RE: Comments on XML Part 1 from Japanese experts

Dear Tim and Jon,

As Murata-san mailed below, we had a meeting among W3C Japanese members.
We are really worrying about the handling of 2-Byte character codes.
Murata-san will gather the opitions from Japanese members and
make a proposal. We hope it will be included in the Part 1 Draft.
Regards,

				--- tomy

-----------------------------------
Dr Tomihisa Kamada
Executive Vice-President, R&D
ACCESS CO.,LTD.
Hirata-Bld. 8F, 2-8-16 Sarugaku-cho
Chiyoda-ku, Tokyo, 101 JAPAN
TEL +81-3-5259-3535
FAX +81-3-5259-3536

----------
From: 	Murata Makoto
Sent: 	Saturday, June 7, 1997 6:15 PM
To: 	w3c-sgml-wg@w3.org
Subject: 	Re: Comments on XML Part 1 from Japanese experts

Yesterday, I attended an informal W3C meeting chaired by Prof. Saito. 
I spoke about XML and asked their opinions about a new part for 
Japanese text

We can develop such a new part, although we need more time to find 
the right procedure to do it.  We can mention EUC_JP and Shift-JIS 
in that part.  (Hanakaku kana for names should be disallowed in Part 
1, though.  And the idegraphic space should not be allowed 
as a delimiter.)

After the meeting, I spoke with Internet experts and HTML experts 
, and asked their opinion about the ideographic space character 
and HTTP content labelling.

1) The ideographic space

They unanimously agree with me in that the ideographic 
space character must not be a delimiter.  Period.

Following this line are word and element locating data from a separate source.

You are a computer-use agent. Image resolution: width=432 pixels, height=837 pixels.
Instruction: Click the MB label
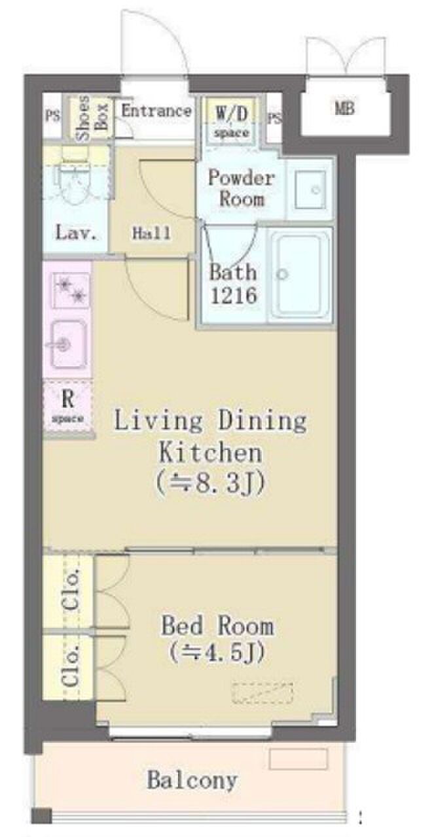[x=344, y=109]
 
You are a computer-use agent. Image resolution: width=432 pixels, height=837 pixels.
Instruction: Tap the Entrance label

A plea to the ERB: please remove the ideographic space from the 
definition of S.

2) HTTP content labelling

Although they (and I) unanimously disagree with Gavin, it is not 
easy to write a complete proposal right now.

I will circulate my proposal to Japanese collegues and ask for 
their comments.  Then, I will submit the conclusion to this 
mailing list.

To give some idea of the proposed change to the ERB, I give a 
rough sketch.

Addition: we might propose to add encoding declarations 
as a part of external entity declarations. (See I18N of HTML.)

Encoding decision

Priority 1:  If BOM or an encoding declaration exists at the beginning 
		of this external entity or document entity, they 
		are used to detect the encoding.
Priority 2:  If this entity is not a document entity but an external 
		entity, then:
	2-1: If an encoding declaration is attached to the external 
		entity declaration that declares this external 
		entity, this encoding declaration is used.
	2-2: The encoding of the external entity 
		or document entity that refers to this external entity is 
		used.
Priority 3:  HTTP content labelling
Priority 4(optional):  any kind of autodetect or user preference list 
			or locale-setting
Priority 5:  UTF-8


P.S.  Gavin, please reply to the group only.

Makoto
 
Fuji Xerox Information Systems
 
Tel: 044-812-7230   Fax: 044-812-7231
E-mail: murata@apsdc.ksp.fujixerox.co.jp

Received on Saturday, 7 June 1997 08:52:02 UTC